Kozhikode, Épicentre D’Une Bataille Sanitaire Intensive
Face à cette menace récurrente, le district de Kozhikode a développé une riposte sans précédent. En 2023, les autorités sanitaires indiennes ont confiné neuf villages et interdit tous les rassemblements publics. L’ampleur de l’intervention se mesure aux chiffres : selon le rapport de l’OMS daté du 3 octobre, les équipes de surveillance ont visité plus de 53 000 foyers. Cette détection active a mobilisé des centaines de professionnels formés spécifiquement au protocole Nipah.

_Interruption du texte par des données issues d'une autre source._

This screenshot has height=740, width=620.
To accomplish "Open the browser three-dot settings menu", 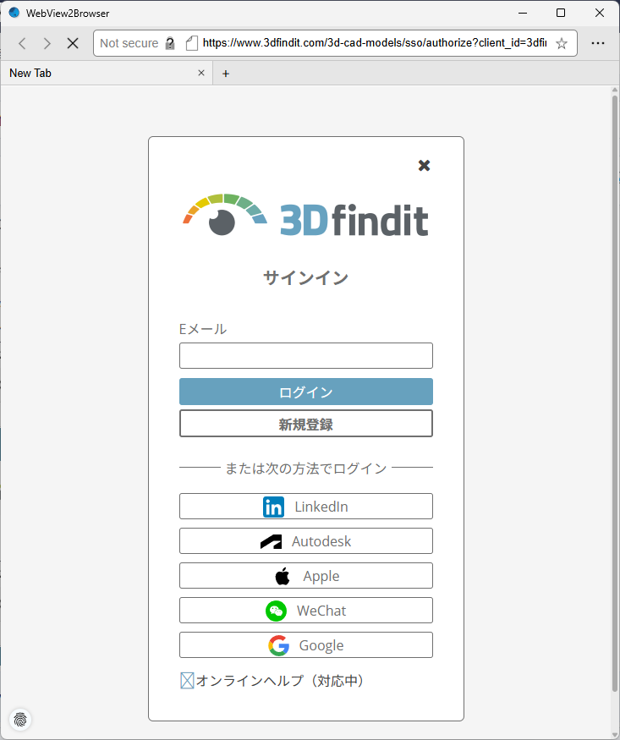I will coord(598,43).

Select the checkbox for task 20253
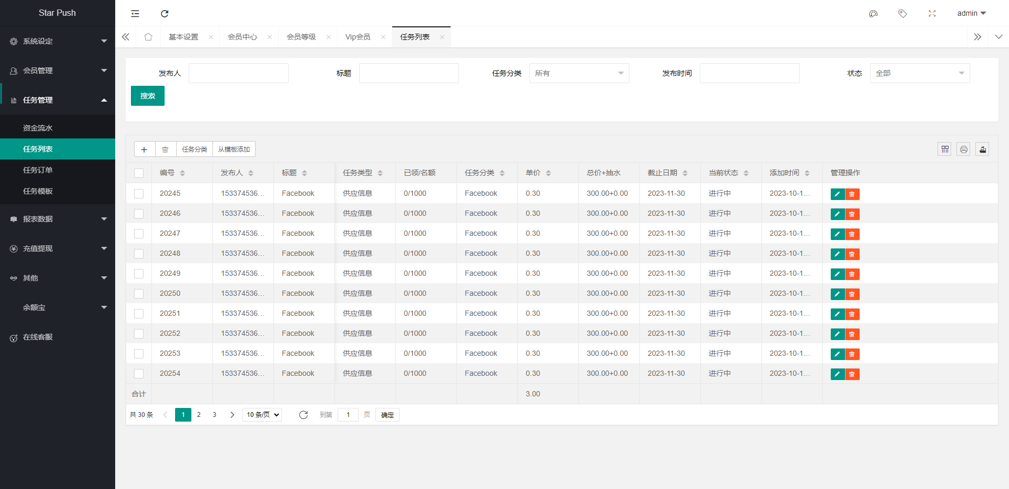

Après avoir affronté trois épidémies en moins de cinq ans, Kozhikode ne laisse plus rien au hasard. Le district a déployé des ambulances dédiées exclusivement au transport des cas suspects, renforcé les unités d’isolement dans les hôpitaux et ouvert un centre d’appel psychologique pour accompagner les familles touchées. Cette infrastructure témoigne d’une adaptation pragmatique aux réalités du terrain.
L’Institut national de virologie a confirmé un élément préoccupant : la souche en circulation ressemble à celle identifiée au Bangladesh. Cette similitude suggère une circulation régionale du virus entre pays voisins, complexifiant les efforts de confinement. Les frontières géographiques ne freinent pas la progression d’un pathogène porté par des chauves-souris migratrices.

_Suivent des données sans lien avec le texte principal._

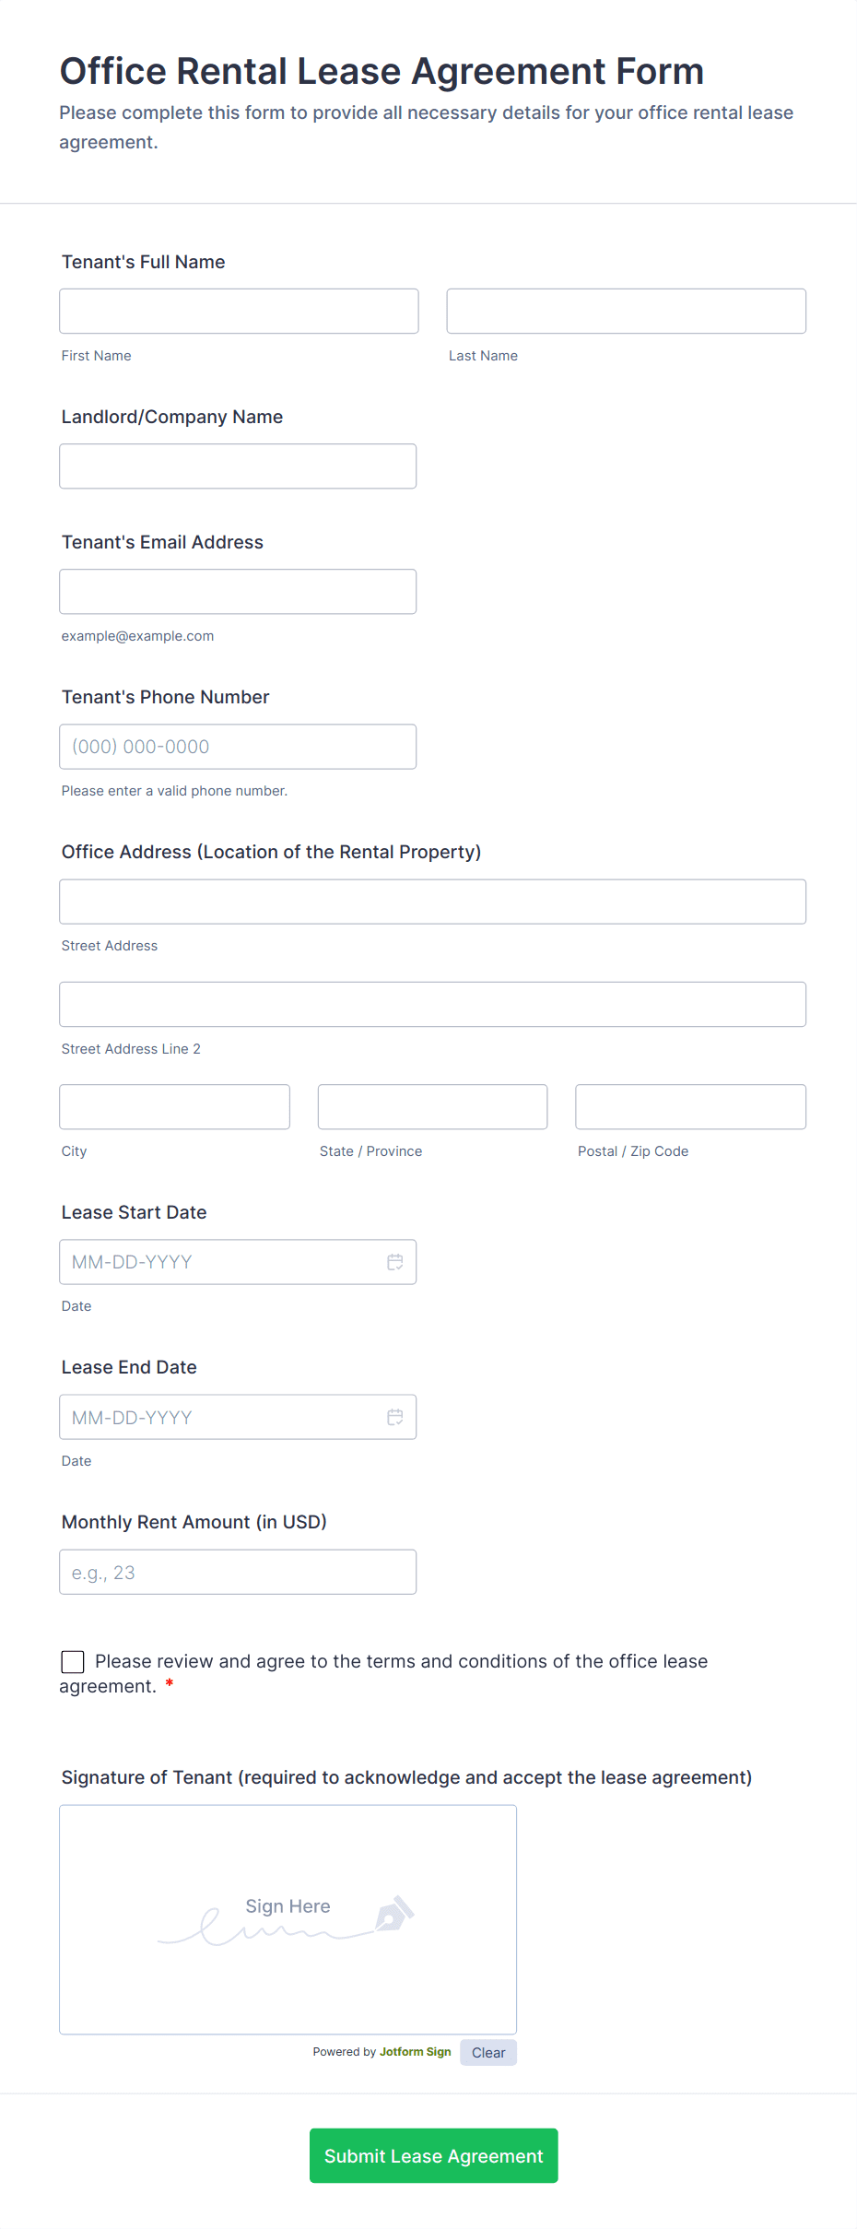Click the Street Address input
The image size is (857, 2229).
[x=432, y=902]
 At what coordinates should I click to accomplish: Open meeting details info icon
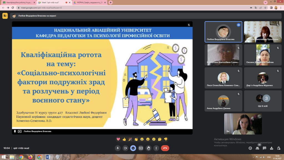click(250, 148)
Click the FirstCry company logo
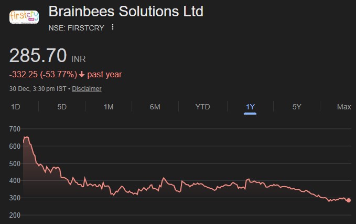 [24, 17]
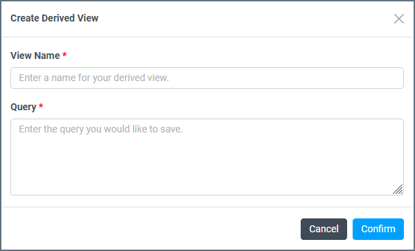Confirm the derived view creation
The width and height of the screenshot is (415, 251).
(x=378, y=229)
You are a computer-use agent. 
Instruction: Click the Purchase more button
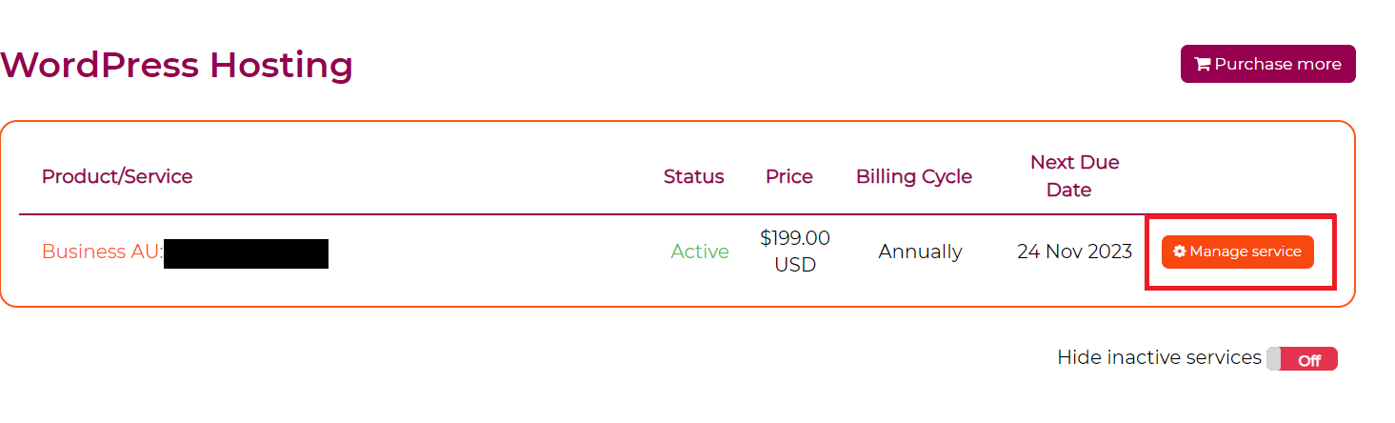(1267, 64)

Malgré l’efficacité apparente de ces mesures, Kozhikode illustre les limites d’une stratégie purement réactive. Chaque nouvelle flambée exige des ressources considérables, épuise les équipes médicales et maintient les populations dans une anxiété permanente. Sans solution préventive durable, ce district indien restera sous la menace constante d’une prochaine vague.